| First Author | Xiao H | Year | 2021 |
| Journal | J Pathol | Volume | 255 |
| Issue | 2 | Pages | 212-223 |
| PubMed ID | 34228359 | Mgi Jnum | J:314858 |
| Mgi Id | MGI:6828694 | Doi | 10.1002/path.5756 |
| Citation | Xiao H, et al. (2021) Periostin deficiency reduces diethylnitrosamine-induced liver cancer in mice by decreasing hepatic stellate cell activation and cancer cell proliferation. J Pathol 255(2):212-223 |
| abstractText | Periostin is a critical extracellular regulator in the pathogenesis of liver disorders such as hepatosteatosis, non-alcoholic steatohepatitis, inflammation, and fibrosis. Periostin is also involved in the progression of hepatocellular carcinoma (HCC). However, the molecular mechanisms of periostin in hepatic stellate cell (HSC) activation and tumor cell proliferation in the pathogenesis of HCC remain largely unknown. We demonstrate that periostin is markedly upregulated in diethylnitrosamine (DEN)-induced mouse HCC tissues and that periostin knockout impairs DEN-induced HCC development.
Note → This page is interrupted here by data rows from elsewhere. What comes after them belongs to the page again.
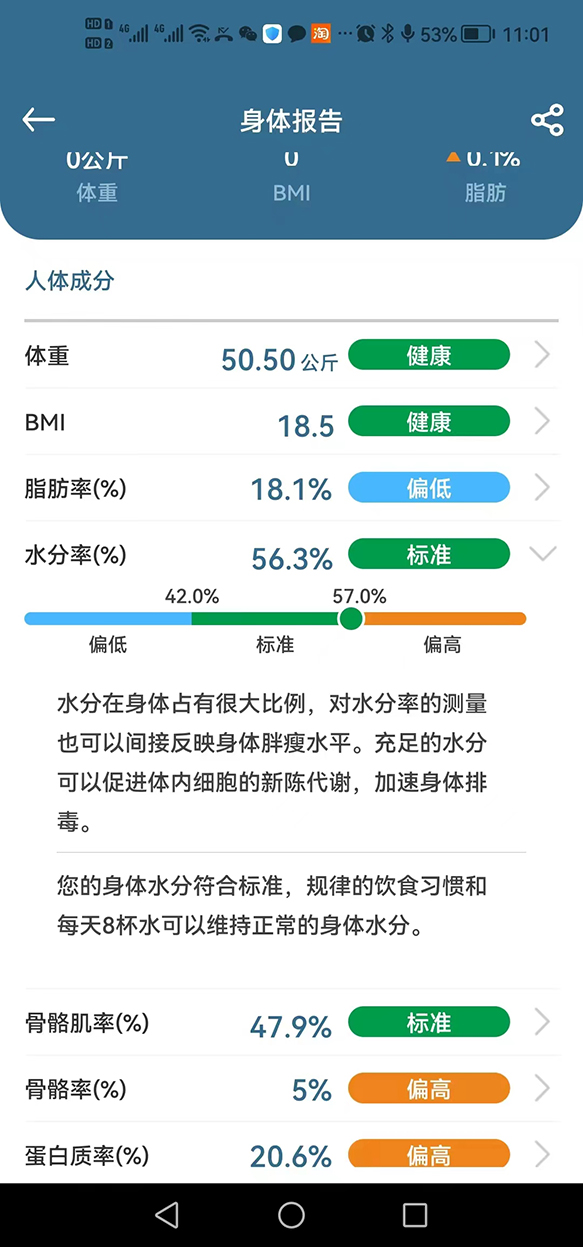
Task: Collapse the 水分率(%) details chevron
Action: (542, 553)
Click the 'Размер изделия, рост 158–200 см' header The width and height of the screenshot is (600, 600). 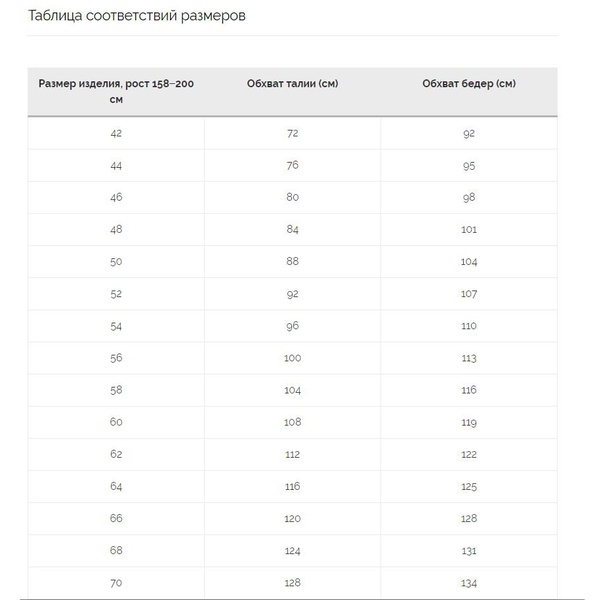pos(116,91)
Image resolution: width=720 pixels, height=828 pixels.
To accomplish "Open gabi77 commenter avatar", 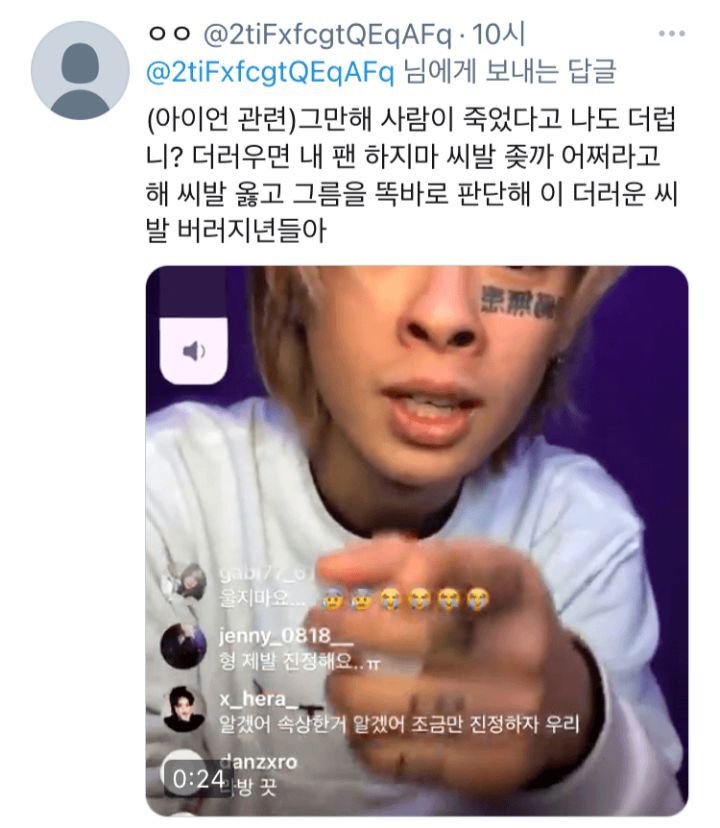I will 186,583.
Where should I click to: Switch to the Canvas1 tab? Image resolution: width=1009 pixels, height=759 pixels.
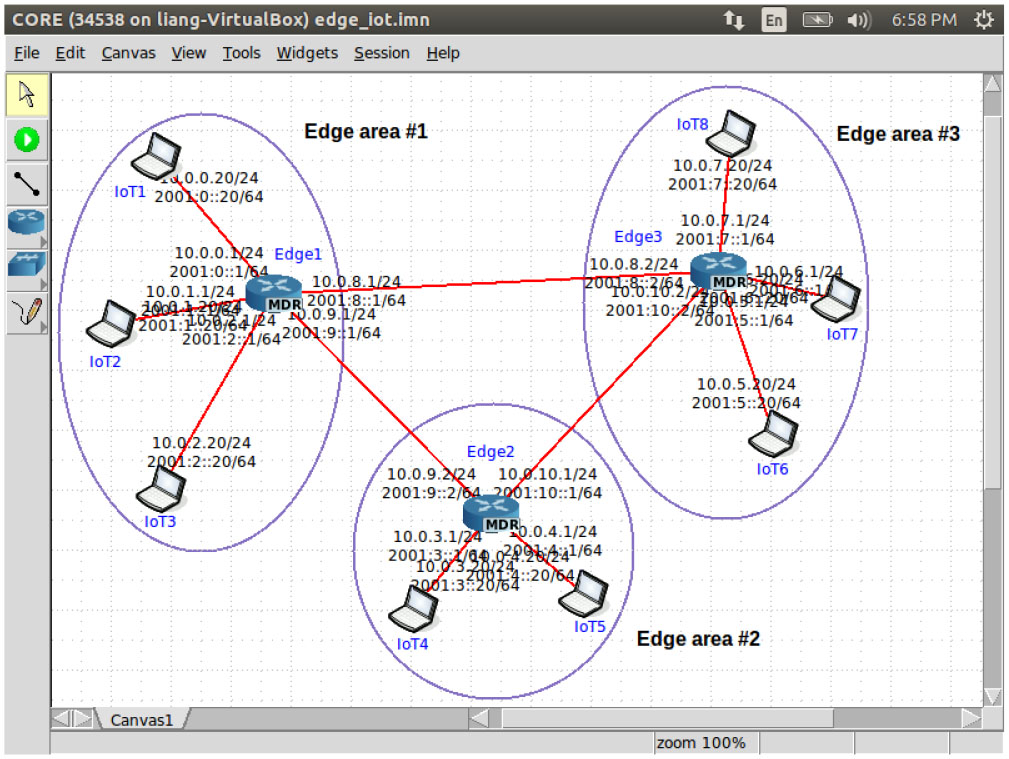coord(141,719)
Periostin is predominantly derived from activated HSCs and periostin deficiency in HSCs impairs HSC activation and inhibits HSC-promoted HCC cell proliferation in vitro and tumor growth in vivo. Mechanistically, periostin promotes HSC activation through the integrin-FAK-STAT3-periostin pathway and augments HCC cell proliferation by activating ERK. There are positive correlations between periostin and HSC activation and cell proliferation in HCC clinical samples. Collectively, our findings demonstrate that HSC-derived periostin promotes HCC development by enhancing HSC activation through an autocrine periostin-integrin-FAK-STAT3-periostin circuit and by augmenting HCC cell proliferation via the ERK pathway in a paracrine manner. Thus, periostin is a multifaceted extracellular regulator in the development of HCC. (c) 2021 The Pathological Society of Great Britain and Ireland. Published by John Wiley & Sons, Ltd. |